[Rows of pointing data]
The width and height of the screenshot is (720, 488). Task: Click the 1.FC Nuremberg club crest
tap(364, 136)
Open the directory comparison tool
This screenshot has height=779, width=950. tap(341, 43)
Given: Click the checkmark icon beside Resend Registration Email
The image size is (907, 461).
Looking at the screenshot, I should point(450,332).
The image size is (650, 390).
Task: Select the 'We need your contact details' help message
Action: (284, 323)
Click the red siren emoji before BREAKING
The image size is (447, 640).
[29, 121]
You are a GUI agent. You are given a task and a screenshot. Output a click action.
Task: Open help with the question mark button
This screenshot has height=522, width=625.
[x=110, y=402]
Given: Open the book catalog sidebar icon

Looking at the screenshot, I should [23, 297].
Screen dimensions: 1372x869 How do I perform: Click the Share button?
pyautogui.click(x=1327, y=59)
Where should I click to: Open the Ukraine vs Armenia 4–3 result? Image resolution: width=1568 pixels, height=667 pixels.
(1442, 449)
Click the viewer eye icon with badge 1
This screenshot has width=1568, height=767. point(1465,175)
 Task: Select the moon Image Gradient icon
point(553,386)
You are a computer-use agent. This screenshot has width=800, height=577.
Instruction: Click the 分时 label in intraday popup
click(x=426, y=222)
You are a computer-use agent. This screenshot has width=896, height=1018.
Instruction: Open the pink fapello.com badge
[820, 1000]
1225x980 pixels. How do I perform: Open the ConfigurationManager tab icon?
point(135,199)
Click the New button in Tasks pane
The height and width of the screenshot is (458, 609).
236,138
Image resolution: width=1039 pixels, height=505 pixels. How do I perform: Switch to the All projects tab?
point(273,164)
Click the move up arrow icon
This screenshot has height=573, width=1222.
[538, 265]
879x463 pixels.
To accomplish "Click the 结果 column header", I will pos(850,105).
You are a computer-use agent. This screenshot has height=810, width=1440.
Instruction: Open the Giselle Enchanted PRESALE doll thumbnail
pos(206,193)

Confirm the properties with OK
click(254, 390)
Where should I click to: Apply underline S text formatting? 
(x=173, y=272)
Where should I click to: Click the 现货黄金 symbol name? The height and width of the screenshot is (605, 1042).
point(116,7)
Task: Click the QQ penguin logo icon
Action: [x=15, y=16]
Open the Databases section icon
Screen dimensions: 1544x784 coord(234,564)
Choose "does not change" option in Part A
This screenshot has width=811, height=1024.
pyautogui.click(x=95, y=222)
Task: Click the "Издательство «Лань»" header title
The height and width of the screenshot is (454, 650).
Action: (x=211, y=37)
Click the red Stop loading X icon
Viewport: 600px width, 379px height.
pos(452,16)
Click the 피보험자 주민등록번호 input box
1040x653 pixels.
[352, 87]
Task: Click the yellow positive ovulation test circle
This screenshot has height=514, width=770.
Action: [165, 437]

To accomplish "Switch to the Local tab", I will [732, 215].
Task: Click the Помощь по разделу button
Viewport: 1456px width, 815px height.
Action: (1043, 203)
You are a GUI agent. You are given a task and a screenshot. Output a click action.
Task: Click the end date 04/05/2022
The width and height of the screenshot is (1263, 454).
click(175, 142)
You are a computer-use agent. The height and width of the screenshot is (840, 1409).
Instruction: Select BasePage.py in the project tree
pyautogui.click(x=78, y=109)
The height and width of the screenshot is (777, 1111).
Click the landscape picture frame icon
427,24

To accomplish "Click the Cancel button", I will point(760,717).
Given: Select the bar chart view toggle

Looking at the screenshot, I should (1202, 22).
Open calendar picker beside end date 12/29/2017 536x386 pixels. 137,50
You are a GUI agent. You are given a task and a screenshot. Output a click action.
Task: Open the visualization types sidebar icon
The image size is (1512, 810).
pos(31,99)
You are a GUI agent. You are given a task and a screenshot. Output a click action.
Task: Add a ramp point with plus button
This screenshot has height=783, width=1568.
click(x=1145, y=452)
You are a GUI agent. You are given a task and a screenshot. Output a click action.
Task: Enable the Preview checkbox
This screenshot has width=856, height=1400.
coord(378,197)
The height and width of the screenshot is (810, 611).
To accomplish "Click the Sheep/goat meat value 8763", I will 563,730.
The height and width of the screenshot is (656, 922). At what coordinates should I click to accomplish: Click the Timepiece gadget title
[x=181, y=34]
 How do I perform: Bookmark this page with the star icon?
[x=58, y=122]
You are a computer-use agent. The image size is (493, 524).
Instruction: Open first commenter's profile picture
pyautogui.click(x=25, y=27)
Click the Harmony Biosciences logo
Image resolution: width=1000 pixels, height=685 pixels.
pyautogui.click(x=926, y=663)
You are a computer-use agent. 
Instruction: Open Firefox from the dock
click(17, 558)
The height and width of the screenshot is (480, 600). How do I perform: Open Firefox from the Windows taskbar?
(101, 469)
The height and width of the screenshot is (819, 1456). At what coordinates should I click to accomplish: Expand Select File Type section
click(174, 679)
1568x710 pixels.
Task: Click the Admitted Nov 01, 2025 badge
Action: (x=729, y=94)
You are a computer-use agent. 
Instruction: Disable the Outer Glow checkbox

* _Exercise aim_
Reproduce the entries from the line containing "How do I perform: Bookmark" through the end of the entries, replacing "Firefox" with "Chrome" and leaving everything else unchanged.

* _Solution for this task_
 How do I perform: Bookmark this page with the star icon?
[x=58, y=122]
You are a computer-use agent. The image size is (493, 524).
Instruction: Open first commenter's profile picture
pyautogui.click(x=25, y=27)
Click the Harmony Biosciences logo
Image resolution: width=1000 pixels, height=685 pixels.
pyautogui.click(x=926, y=663)
You are a computer-use agent. 
Instruction: Open Chrome from the dock
click(17, 558)
The height and width of the screenshot is (480, 600). How do I perform: Open Chrome from the Windows taskbar?
(101, 469)
The height and width of the screenshot is (819, 1456). At what coordinates should I click to accomplish: Expand Select File Type section
click(174, 679)
1568x710 pixels.
Task: Click the Admitted Nov 01, 2025 badge
Action: (x=729, y=94)
You are a computer-use agent. 
Instruction: Disable the Outer Glow checkbox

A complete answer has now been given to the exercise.